Monday, Apr. 24, 1989

A Flower in a Clenched Fist

By Richard Lacayo

In the tumultuous days of the late 1960s, Abbie Hoffman led the antic wing of the revolution, where the anarchist politics came from Mikhail Bakunin, the media savvy from Marshall McLuhan and the spirit from Peter Pan. He liked to think of himself as a bridge between the New Left and the hippie counterculture, between "Off the pigs!" and "If it feels good, do it." He was never more himself than when he taunted the capitalists by showering dollar bills from the visitor's gallery onto the trading floor of the New York Stock Exchange.

Hoffman was 52 when he was found dead last week in his small apartment in New Hope, Pa. He was fully dressed under the bedcovers. An autopsy was inconclusive. In recent years, however, he battled depression. An activist to the end, fighting over the environment and Nicaragua, he found the complacent hum of the present no match for the percussive past.

Born in Worcester, Mass., Hoffman studied psychology at Brandeis University in the placid 1950s, then went on to graduate work in the headier atmosphere of the University of California, Berkeley.

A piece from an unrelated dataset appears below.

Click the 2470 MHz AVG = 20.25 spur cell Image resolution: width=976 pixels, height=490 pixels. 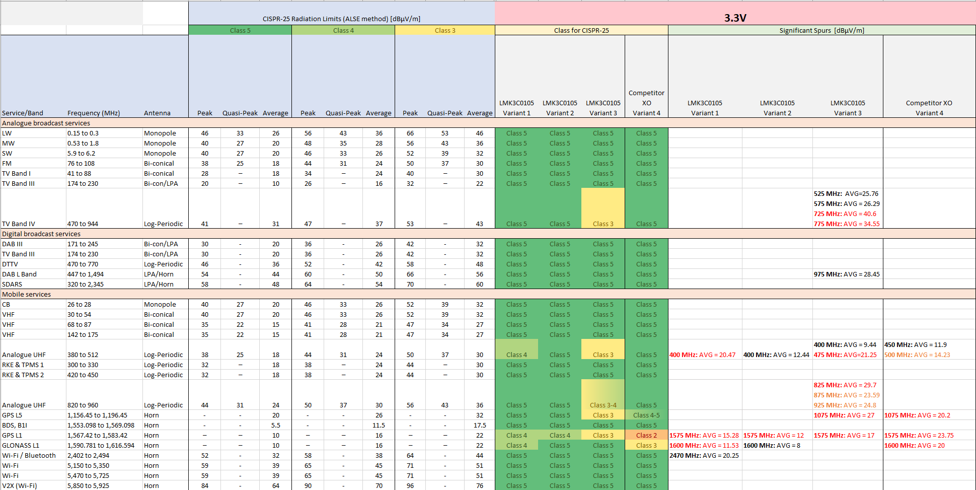704,455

By the mid-1960s, after a stint as a traveling pharmaceutical salesman, he was living among the hippies in New York City and devoting himself to opposing the Viet Nam War. "Personally I always held my flower in a clenched fist," he once wrote.

Hoffman was already 31 when he and Jerry Rubin formed an amalgam of political pranksters into the Youth International Party. "Yippies believe in the violation of every law," he once told a crowd, "including the law of gravity." In 1968 they ran a pig for President. As a lead-up to that year's Democratic Convention in Chicago, they vowed to spike the local water supply with LSD. The schemes were mostly put-ons and fodder for the press, Hoffman's most faithful co-conspirator. It was revolution as street shtick.

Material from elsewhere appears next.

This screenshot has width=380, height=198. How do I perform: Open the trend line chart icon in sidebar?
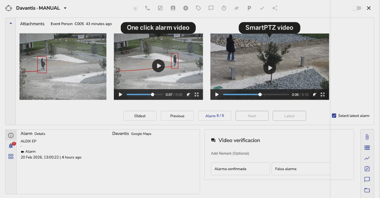pos(367,158)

Hoffman practiced it more dexterously than anyone else, even as one of the Chicago Eight, the group of radical activists, including Tom Hayden and Black Panther Bobby Seale, who were tried for plotting to disrupt the convention. Hoffman and four others were found guilty of crossing state lines with intent to riot, a conviction later overturned.

In 1974, facing a long sentence on cocaine-sale charges, Hoffman jumped bail. Eventually he settled in a small town in upstate New York, where he took the name Barry Freed and busied himself with environmental issues. When Hoffman came out of hiding in 1980, on the cusp of the Reagan era, he seemed a bit like Rip Van Winkle, waking up in a new world that was moving not forward but backward into the somnolent 1950s.

Hoffman pleaded guilty and served time on lesser charges. Though dismayed by the apolitical younger generation -- "Never trust anyone under 30," he declared -- he never stopped protesting. It was Timothy Leary, the advance scout of the LSD generation, who eulogized Hoffman most deftly last week. "An American legend," Leary called him. "Right up there in the hall of fame with rebel Huck Finn, rowdy Babe Ruth and crazy Lenny Bruce."